Homology Medicines Provides Update From Gene Therapy Trials

  • Homology Medicines Inc FIXX expects to provide initial data from the pheEDIT trial of HMI-103 for phenylketonuria (PKU) in mid-year 2023. There are nine active clinical trial sites, with more expected to be initiated throughout 2023. 
  • The juMPStart Phase 1 gene therapy trial for Hunter syndrome (MPS II) has five clinical sites in the U.S. and Canada, with more expected to be initiated, and initial data is expected in 2H of 2023.
  • Homology shared new preclinical data supporting the immunosuppression regimen incorporated in the pheEDIT and juMPStart trials. 
  • Related: Homology Medicines Pauses Enrollment For Rare Inherited Disorder Study.
  • In non-human primates (NHPs), using a prophylactic T-cell inhibitor combined with steroids reduced the neutralizing antibody response to the AAVHSC vector and increased mRNA expression, compared to NHPs not receiving the regimen and to those receiving each agent alone. 
  • Homology shared preclinical potency data for a gene-editing candidate, HMI-103, designed to use homologous recombination to integrate the PAH gene and a liver-specific promoter into the genome and to maximize PAH expression in all transduced liver cells. 
  • In the preclinical PKU model, the murine surrogate of HMI-103 was ten times more potent than the non-integrating gene therapy vector HMI-102.

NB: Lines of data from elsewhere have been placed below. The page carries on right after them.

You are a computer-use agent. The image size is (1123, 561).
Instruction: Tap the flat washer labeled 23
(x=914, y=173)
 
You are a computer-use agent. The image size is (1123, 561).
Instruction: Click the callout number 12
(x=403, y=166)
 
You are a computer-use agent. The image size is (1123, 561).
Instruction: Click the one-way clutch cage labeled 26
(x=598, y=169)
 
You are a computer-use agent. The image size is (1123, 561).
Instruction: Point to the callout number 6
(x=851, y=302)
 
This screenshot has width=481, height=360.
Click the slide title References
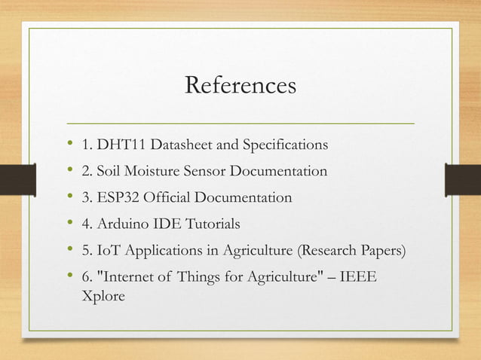[x=240, y=86]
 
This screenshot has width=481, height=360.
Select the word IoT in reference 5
[x=108, y=251]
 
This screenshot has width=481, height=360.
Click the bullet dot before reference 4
[x=70, y=224]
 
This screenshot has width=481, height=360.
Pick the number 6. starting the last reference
[x=87, y=279]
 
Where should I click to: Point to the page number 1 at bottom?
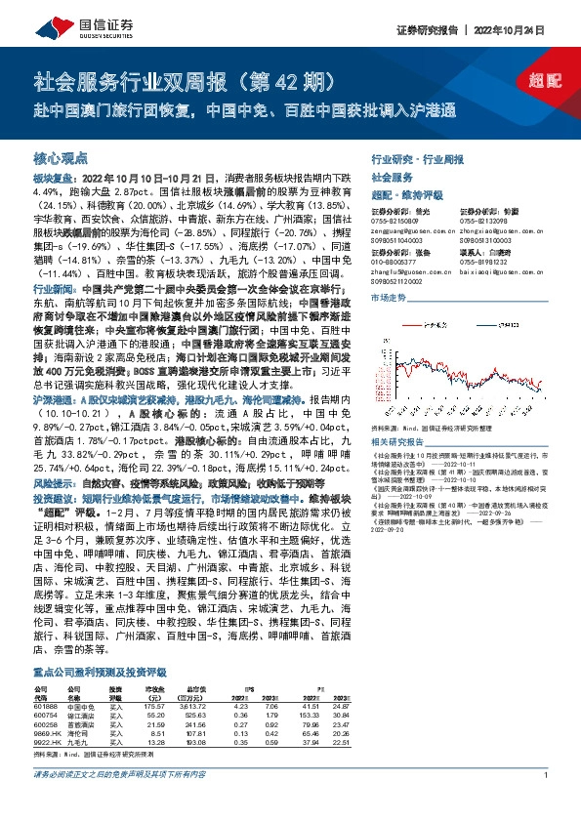point(543,801)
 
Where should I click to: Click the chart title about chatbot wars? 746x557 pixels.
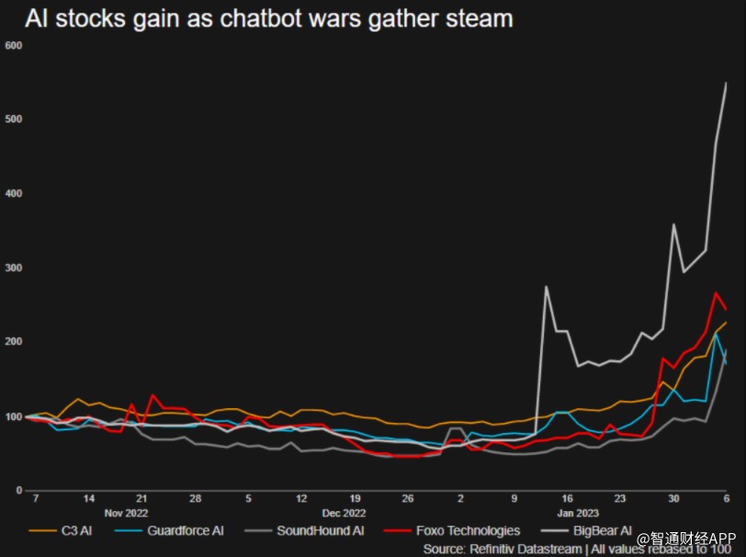pyautogui.click(x=268, y=18)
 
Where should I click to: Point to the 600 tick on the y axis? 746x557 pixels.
pyautogui.click(x=13, y=45)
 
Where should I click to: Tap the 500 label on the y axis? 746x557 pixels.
pyautogui.click(x=13, y=119)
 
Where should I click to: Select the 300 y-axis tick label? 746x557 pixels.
pyautogui.click(x=13, y=267)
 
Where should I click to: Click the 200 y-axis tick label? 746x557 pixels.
pyautogui.click(x=13, y=342)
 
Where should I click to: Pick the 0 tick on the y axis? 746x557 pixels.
pyautogui.click(x=18, y=491)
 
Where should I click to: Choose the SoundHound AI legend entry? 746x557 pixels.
pyautogui.click(x=309, y=530)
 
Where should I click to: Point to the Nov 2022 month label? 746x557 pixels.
pyautogui.click(x=126, y=513)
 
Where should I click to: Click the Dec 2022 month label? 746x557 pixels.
pyautogui.click(x=345, y=513)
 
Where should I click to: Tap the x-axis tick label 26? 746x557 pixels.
pyautogui.click(x=408, y=497)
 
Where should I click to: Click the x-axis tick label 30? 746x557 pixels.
pyautogui.click(x=673, y=497)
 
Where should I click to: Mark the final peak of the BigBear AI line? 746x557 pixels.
pyautogui.click(x=726, y=84)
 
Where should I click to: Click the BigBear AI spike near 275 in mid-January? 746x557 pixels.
pyautogui.click(x=547, y=287)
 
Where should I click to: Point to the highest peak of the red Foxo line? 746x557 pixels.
pyautogui.click(x=716, y=293)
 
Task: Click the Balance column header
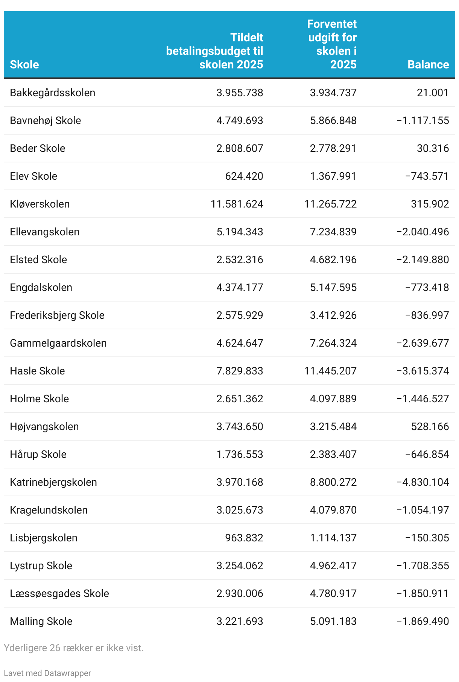click(x=428, y=64)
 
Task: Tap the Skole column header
click(x=24, y=64)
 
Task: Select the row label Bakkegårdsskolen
click(x=53, y=92)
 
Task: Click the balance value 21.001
click(x=433, y=92)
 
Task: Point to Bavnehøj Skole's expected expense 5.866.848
click(x=333, y=120)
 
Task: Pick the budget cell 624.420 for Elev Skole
click(x=244, y=176)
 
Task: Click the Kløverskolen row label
click(x=40, y=204)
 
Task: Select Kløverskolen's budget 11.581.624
click(x=237, y=204)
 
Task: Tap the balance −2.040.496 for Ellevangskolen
click(x=423, y=232)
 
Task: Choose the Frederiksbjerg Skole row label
click(x=57, y=315)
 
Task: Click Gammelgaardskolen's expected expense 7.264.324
click(x=333, y=343)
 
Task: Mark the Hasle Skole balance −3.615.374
click(x=423, y=371)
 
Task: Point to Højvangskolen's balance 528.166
click(x=430, y=426)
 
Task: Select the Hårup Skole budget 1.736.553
click(x=240, y=454)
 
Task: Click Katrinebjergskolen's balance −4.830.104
click(x=423, y=482)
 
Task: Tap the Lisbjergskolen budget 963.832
click(x=244, y=538)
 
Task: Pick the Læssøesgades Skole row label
click(x=59, y=593)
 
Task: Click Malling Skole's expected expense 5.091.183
click(x=333, y=621)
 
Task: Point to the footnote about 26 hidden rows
click(x=74, y=648)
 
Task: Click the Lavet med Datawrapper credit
click(x=47, y=673)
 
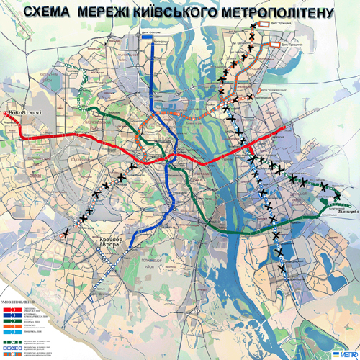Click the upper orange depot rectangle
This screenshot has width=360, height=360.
(x=276, y=23)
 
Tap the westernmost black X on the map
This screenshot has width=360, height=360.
(x=66, y=233)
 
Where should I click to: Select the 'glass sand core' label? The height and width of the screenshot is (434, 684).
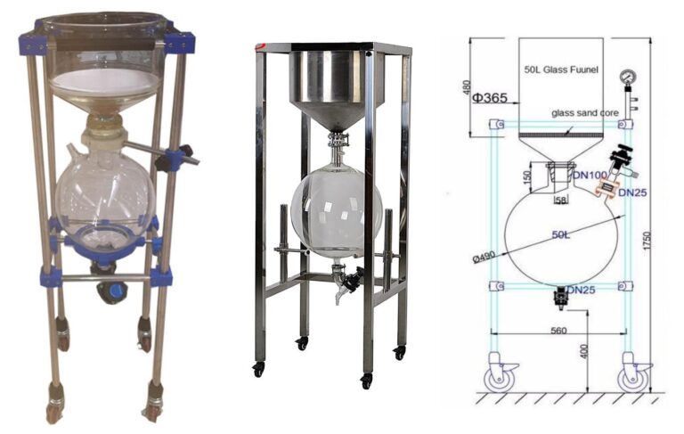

  • In 2023, Homology plans to progress its pipeline of genetic medicines, including conducting IND-enabling studies of HMI-104, a one-time GTx-mAb candidate for paroxysmal nocturnal hemoglobinuria. 
  • The company is also focused on efforts to partner the HMI-204 gene therapy candidate for metachromatic leukodystrophy.
  • Price Action: FIXX shares closed higher by 8.33% at $1.30 on Wednesday.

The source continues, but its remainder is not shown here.